Written exercise: Rewrite the listing from the line with "Click the Clear browsing data title text" through its end, requests included, shifting every coordinate in the answers up by 54. Leave the pictures out.

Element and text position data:
* start *

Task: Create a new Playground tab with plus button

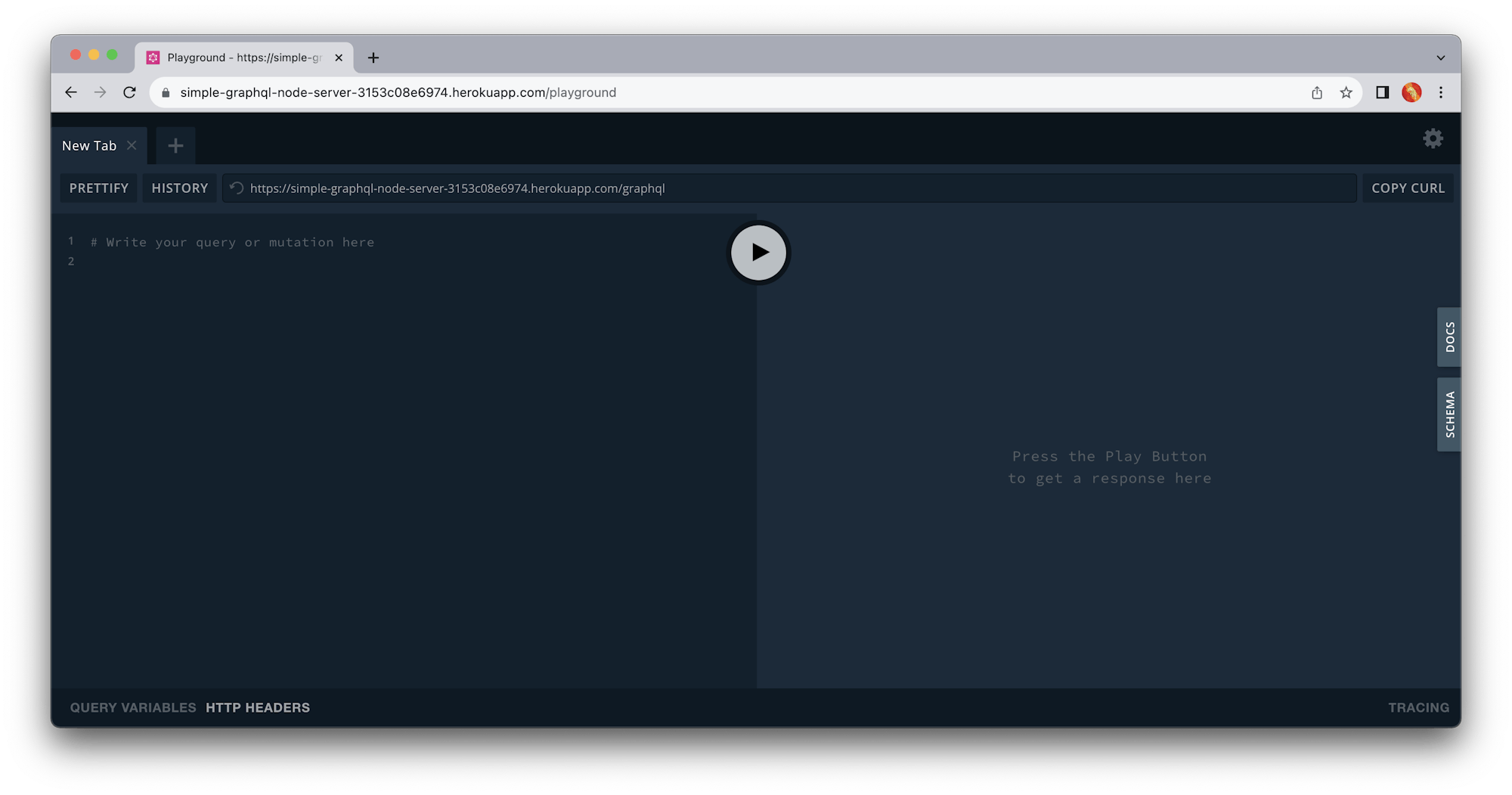Action: point(175,145)
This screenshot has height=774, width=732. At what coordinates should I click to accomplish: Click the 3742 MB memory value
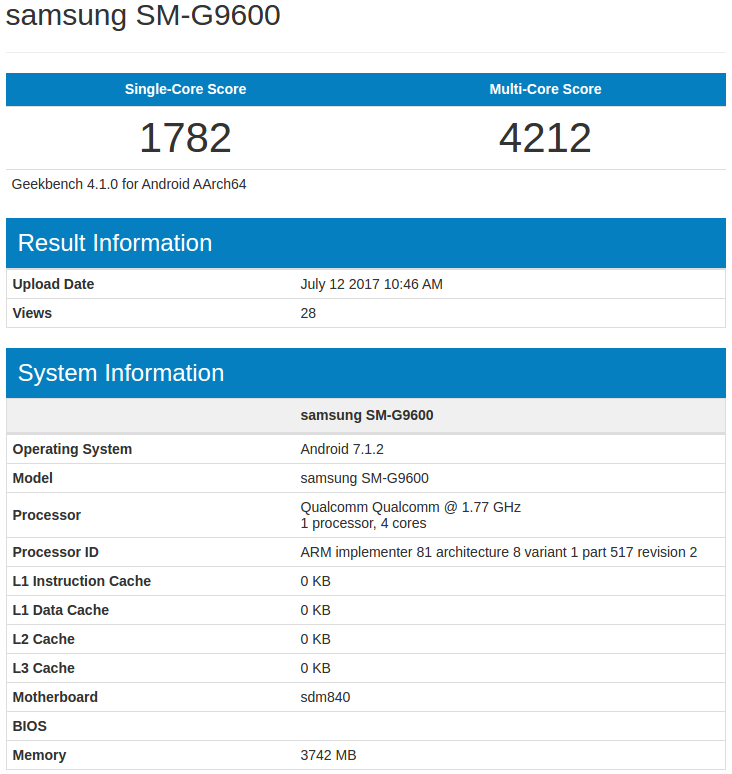[x=328, y=755]
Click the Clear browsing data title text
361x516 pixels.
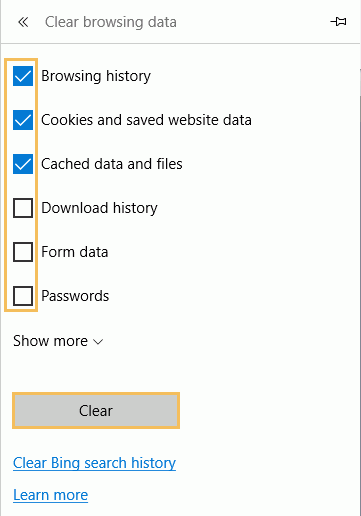click(111, 22)
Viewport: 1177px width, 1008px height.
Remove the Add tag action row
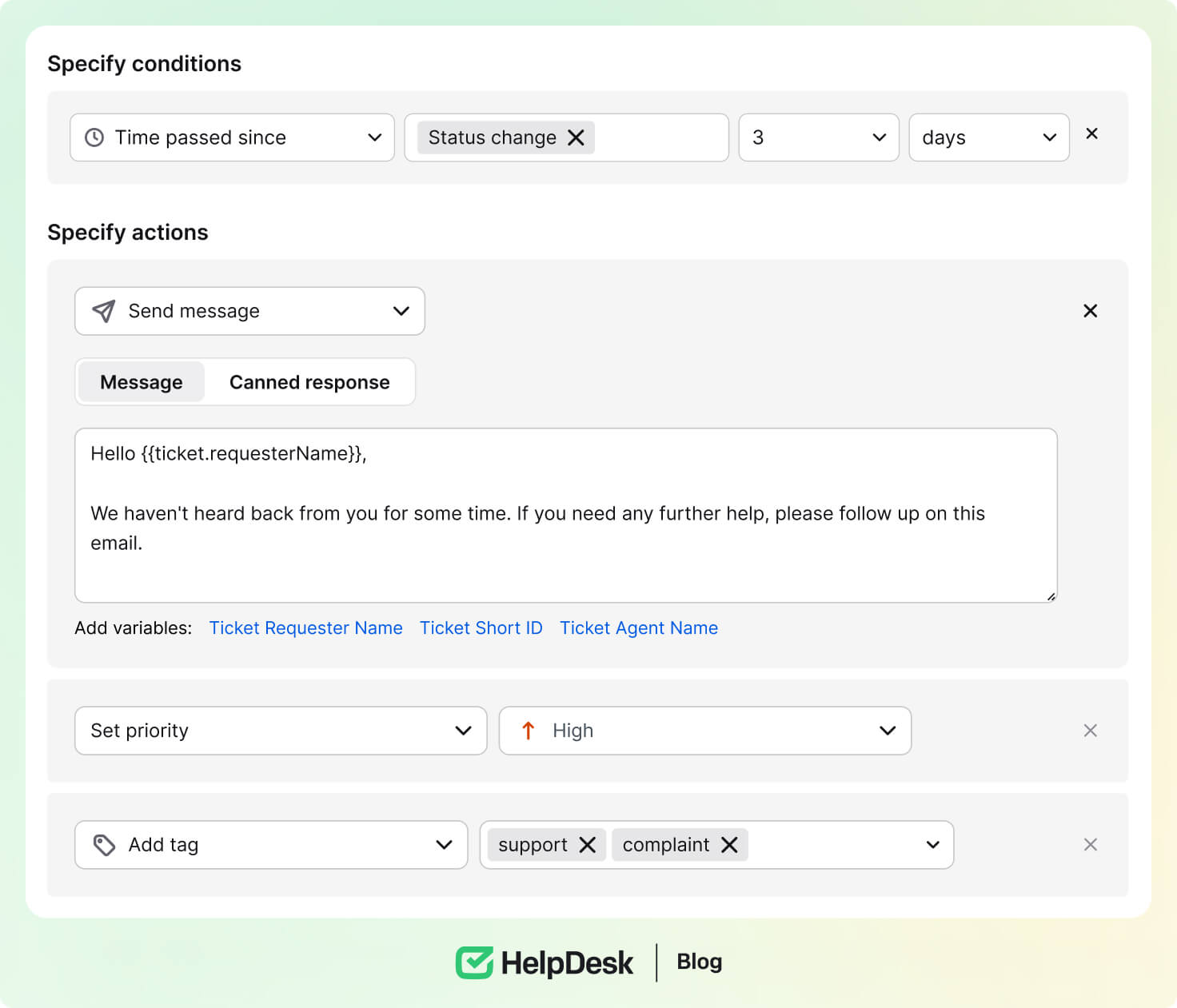tap(1090, 845)

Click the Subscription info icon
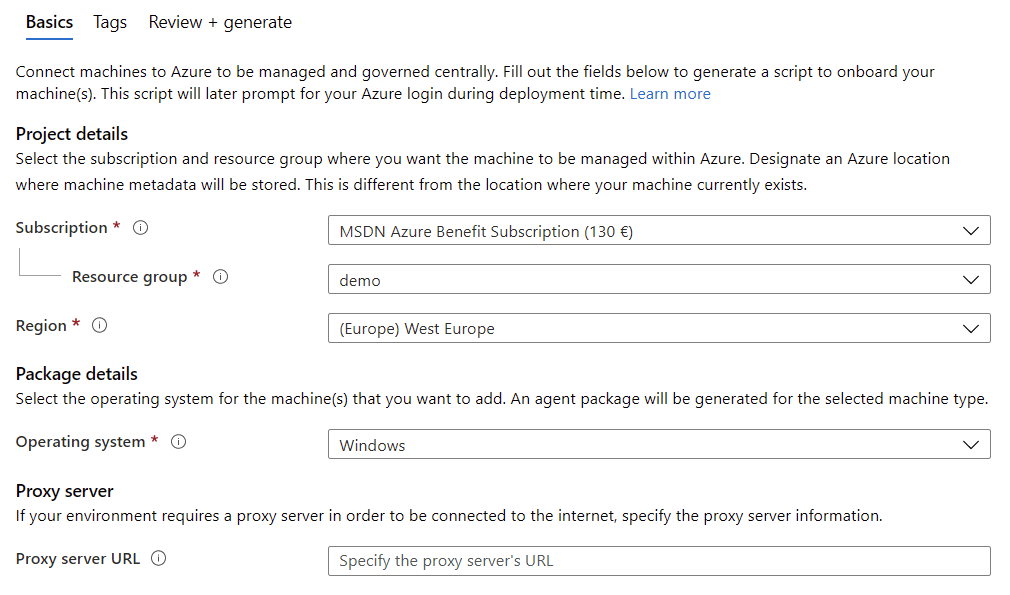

* end *

Task response:
Click the Clear browsing data title text
361x516 pixels.
click(165, 76)
Viewport: 1177px width, 1008px height.
Remove the Add tag action row
tap(1144, 899)

Click the Subscription info icon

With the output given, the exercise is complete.